[[ DATA PROVIDED, beginning ]]
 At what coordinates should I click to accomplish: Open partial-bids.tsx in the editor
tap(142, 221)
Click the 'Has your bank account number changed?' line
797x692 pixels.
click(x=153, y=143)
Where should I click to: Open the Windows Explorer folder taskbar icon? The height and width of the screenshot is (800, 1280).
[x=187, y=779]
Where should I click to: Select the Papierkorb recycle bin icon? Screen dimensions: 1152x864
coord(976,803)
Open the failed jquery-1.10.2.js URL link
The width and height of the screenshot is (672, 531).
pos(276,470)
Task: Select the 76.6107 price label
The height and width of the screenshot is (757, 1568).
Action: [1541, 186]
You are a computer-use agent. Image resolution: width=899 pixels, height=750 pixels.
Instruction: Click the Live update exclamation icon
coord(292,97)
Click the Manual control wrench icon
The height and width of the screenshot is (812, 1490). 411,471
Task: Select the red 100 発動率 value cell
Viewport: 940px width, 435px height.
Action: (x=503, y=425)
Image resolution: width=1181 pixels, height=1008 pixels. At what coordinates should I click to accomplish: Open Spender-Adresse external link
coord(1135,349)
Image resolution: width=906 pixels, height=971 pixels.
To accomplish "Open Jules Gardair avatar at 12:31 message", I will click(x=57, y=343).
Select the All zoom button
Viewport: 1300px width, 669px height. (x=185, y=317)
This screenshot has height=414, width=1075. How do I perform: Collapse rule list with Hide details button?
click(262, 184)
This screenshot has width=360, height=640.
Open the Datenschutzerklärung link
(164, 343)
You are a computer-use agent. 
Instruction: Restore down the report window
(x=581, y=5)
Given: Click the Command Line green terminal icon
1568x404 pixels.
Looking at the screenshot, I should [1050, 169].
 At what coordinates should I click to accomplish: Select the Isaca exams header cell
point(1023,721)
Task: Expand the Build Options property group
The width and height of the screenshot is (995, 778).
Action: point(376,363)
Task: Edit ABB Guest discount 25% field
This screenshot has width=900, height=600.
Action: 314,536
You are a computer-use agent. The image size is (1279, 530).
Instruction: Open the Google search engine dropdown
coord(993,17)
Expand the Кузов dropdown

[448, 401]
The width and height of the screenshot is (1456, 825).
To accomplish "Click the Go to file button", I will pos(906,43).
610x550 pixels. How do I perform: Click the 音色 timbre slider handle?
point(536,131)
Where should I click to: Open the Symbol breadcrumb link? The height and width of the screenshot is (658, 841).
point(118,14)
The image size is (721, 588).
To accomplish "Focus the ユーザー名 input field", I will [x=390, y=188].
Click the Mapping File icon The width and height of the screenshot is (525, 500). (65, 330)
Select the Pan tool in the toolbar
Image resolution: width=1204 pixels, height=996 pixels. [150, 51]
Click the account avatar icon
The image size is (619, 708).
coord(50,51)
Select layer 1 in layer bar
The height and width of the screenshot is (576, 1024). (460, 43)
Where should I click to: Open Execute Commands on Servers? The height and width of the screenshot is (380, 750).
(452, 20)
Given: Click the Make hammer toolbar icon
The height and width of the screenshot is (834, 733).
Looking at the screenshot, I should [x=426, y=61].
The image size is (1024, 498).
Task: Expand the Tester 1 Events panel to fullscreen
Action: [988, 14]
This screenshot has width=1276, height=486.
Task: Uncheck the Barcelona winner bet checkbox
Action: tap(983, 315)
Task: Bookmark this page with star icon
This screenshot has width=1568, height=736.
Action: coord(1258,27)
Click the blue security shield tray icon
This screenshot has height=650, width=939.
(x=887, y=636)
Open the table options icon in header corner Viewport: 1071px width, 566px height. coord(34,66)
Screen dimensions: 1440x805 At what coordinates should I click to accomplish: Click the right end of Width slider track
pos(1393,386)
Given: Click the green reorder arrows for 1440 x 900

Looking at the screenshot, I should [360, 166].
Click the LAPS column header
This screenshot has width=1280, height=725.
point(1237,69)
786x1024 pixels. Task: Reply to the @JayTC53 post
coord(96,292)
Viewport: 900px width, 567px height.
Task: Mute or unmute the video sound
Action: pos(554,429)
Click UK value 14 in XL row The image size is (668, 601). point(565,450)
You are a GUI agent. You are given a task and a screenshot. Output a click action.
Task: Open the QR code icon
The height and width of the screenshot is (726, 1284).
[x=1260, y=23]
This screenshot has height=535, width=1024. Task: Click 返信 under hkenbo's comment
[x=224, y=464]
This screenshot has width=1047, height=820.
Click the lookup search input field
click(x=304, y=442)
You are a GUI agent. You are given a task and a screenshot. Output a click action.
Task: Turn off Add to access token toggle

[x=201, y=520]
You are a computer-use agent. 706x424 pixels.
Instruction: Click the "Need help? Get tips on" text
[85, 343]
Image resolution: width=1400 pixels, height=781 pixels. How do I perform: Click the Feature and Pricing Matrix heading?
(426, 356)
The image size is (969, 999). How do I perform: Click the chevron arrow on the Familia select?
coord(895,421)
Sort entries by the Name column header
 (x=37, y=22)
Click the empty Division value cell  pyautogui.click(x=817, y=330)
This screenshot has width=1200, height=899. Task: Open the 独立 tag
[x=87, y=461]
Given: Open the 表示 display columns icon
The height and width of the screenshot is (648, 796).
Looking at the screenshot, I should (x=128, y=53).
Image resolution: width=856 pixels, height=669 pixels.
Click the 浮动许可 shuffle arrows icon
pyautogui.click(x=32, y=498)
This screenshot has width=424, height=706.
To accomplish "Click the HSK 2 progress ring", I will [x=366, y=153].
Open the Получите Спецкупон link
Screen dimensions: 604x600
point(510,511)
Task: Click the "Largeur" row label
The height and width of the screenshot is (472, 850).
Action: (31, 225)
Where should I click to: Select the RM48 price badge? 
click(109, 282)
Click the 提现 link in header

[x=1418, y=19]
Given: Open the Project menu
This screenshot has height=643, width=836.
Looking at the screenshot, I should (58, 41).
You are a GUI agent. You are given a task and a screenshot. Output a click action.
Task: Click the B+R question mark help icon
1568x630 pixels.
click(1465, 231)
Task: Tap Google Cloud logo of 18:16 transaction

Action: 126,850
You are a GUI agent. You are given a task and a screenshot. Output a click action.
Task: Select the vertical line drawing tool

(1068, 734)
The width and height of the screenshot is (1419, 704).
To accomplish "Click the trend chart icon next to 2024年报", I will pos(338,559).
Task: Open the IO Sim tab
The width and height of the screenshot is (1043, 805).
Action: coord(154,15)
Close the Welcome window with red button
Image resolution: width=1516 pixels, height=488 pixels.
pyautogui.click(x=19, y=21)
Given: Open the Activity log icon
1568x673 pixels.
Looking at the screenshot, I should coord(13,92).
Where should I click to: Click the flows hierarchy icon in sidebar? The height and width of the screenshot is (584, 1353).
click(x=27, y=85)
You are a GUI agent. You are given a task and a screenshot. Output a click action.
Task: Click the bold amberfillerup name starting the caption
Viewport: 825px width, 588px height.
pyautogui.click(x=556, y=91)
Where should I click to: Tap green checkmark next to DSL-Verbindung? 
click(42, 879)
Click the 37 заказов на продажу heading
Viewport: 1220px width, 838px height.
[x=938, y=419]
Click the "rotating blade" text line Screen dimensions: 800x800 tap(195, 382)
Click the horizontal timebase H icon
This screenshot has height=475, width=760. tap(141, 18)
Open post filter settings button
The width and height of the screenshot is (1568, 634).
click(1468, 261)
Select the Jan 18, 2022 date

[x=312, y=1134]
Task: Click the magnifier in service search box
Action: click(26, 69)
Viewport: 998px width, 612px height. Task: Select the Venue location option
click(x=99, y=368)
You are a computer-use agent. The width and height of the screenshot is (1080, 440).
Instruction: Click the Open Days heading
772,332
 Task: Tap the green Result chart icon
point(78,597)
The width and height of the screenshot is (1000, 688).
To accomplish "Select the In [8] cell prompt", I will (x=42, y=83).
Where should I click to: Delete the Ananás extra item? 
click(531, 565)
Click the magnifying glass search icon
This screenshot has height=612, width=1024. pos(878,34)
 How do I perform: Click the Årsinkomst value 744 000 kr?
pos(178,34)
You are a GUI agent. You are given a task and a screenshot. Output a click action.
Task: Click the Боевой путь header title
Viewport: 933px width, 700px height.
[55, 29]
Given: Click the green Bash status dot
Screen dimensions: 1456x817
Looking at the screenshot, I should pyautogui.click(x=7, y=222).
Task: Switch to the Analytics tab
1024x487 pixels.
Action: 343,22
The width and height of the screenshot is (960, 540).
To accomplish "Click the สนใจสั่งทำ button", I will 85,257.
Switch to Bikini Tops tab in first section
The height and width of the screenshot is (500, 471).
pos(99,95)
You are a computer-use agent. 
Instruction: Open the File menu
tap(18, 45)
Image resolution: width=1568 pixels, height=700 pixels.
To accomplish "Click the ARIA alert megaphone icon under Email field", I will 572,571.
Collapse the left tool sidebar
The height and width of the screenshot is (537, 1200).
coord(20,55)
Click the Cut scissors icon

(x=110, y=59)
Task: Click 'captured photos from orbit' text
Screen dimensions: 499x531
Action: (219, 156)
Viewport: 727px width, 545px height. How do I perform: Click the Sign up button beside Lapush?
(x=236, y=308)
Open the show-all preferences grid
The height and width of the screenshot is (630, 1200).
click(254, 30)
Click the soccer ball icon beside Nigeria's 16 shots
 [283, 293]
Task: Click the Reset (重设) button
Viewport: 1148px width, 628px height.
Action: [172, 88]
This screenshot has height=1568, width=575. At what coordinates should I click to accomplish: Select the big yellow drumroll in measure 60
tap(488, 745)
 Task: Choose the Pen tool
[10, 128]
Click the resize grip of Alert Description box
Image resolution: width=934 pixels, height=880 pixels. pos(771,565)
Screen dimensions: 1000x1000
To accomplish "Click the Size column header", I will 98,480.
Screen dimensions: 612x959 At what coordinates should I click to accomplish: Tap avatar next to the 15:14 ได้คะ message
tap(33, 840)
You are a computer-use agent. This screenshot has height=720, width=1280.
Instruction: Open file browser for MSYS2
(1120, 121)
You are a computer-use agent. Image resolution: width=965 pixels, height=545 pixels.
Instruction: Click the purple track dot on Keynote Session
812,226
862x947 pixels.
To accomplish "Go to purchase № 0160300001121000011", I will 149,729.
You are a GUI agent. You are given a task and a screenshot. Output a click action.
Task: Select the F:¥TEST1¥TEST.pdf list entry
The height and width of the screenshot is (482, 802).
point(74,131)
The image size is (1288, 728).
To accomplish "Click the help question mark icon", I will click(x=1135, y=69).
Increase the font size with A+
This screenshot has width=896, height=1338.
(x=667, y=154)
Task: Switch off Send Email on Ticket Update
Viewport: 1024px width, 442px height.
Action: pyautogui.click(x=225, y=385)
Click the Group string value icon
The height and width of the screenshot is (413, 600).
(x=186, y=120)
[[ DATA PROVIDED, end ]]
TASK DETAILS:
Using the records above, write out exactly the lines between the one holding "This screenshot has height=414, width=1075." and the one holding "Given: Click the Make hammer toolbar icon", inclusive; leave everything else out.

EXERCISE RESULT:
This screenshot has height=414, width=1075. How do I perform: Collapse rule list with Hide details button?
click(262, 184)
This screenshot has width=360, height=640.
Open the Datenschutzerklärung link
(164, 343)
You are a computer-use agent. 
Instruction: Restore down the report window
(x=581, y=5)
Given: Click the Command Line green terminal icon
1568x404 pixels.
Looking at the screenshot, I should [1050, 169].
 At what coordinates should I click to accomplish: Select the Isaca exams header cell
point(1023,721)
Task: Expand the Build Options property group
The width and height of the screenshot is (995, 778).
Action: point(376,363)
Task: Edit ABB Guest discount 25% field
This screenshot has width=900, height=600.
Action: 314,536
You are a computer-use agent. The image size is (1279, 530).
Instruction: Open the Google search engine dropdown
coord(993,17)
Expand the Кузов dropdown

[448, 401]
The width and height of the screenshot is (1456, 825).
To accomplish "Click the Go to file button", I will pos(906,43).
610x550 pixels. How do I perform: Click the 音色 timbre slider handle?
point(536,131)
Where should I click to: Open the Symbol breadcrumb link? The height and width of the screenshot is (658, 841).
point(118,14)
The image size is (721, 588).
To accomplish "Focus the ユーザー名 input field", I will [x=390, y=188].
Click the Mapping File icon The width and height of the screenshot is (525, 500). (65, 330)
Select the Pan tool in the toolbar
Image resolution: width=1204 pixels, height=996 pixels. [150, 51]
Click the account avatar icon
The image size is (619, 708).
coord(50,51)
Select layer 1 in layer bar
The height and width of the screenshot is (576, 1024). (460, 43)
Where should I click to: Open Execute Commands on Servers? The height and width of the screenshot is (380, 750).
(452, 20)
Given: Click the Make hammer toolbar icon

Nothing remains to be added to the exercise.